Zee ETC Bollywood Channel was a Bollywood trade television channel. The channel caters to audiences in the Asia Pacific region and has shows that are hosted in English and Hindi. The channel features reviews, previews, box office collections, details of new and upcoming releases, trade speculations of Hindi films. Talks with Bollywood actors, trade pundits, directors, producers, distributors and film marketers etc. give audiences the insights about a particular film from a business perspective. Well known film critic, Komal Nahta stepped into film critic Taran Adarsh's shoes as a host of one of the most prominent shows of the channel, B Biz Reviews in April 2010.

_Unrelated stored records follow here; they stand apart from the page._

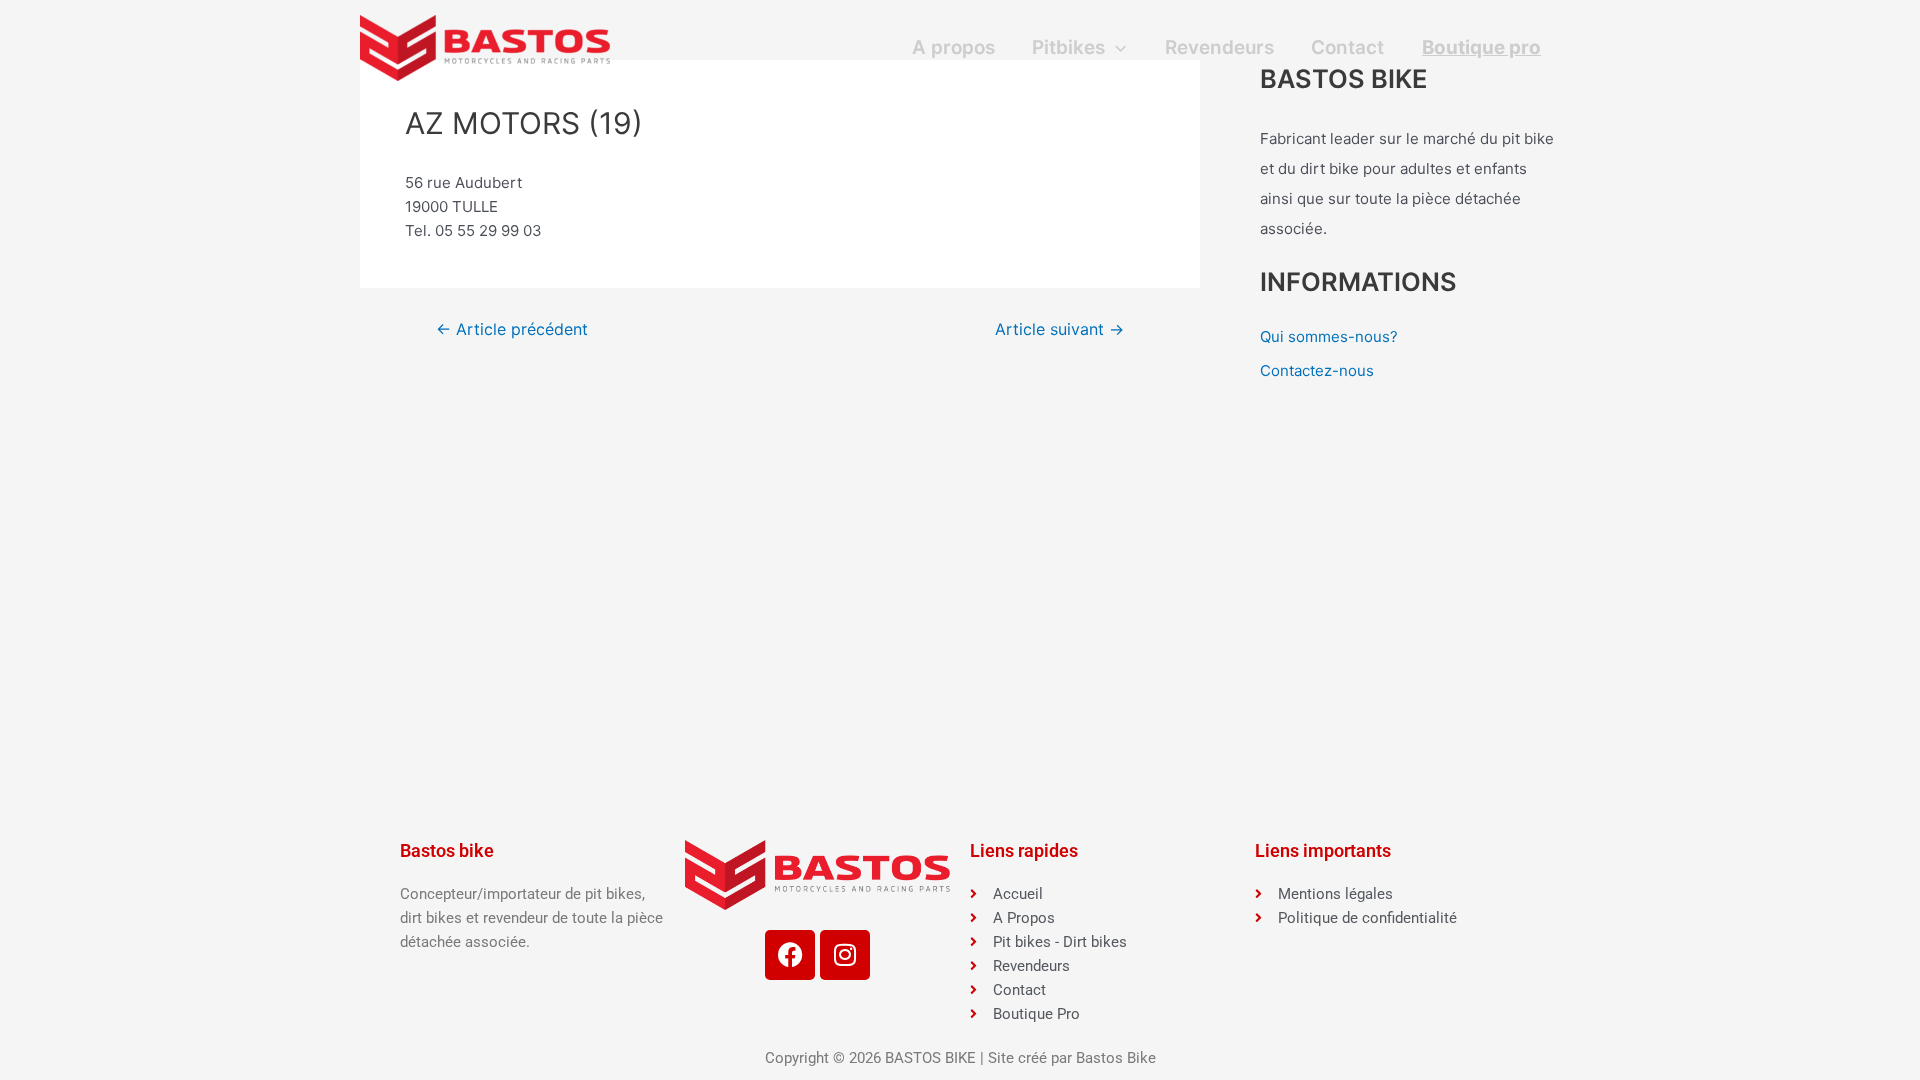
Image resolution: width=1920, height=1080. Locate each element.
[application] (1115, 48)
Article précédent (512, 330)
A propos (953, 47)
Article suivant (1059, 330)
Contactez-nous (1317, 370)
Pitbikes (1068, 47)
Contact (1347, 47)
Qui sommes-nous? (1329, 336)
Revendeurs (1219, 47)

ETC is an India-based satellite television channel based in Mumbai, Maharashtra, ETC was a 24-hour Indian Music Channel.

ZEEL India decided to close the broadcast operations of ZEE ETC Bollywood from 17 October 2020 at 12:00 M.N. onwards from all leading DTH & MSO platforms. ZETC Will Be continue the IPTV Providers In the U.S.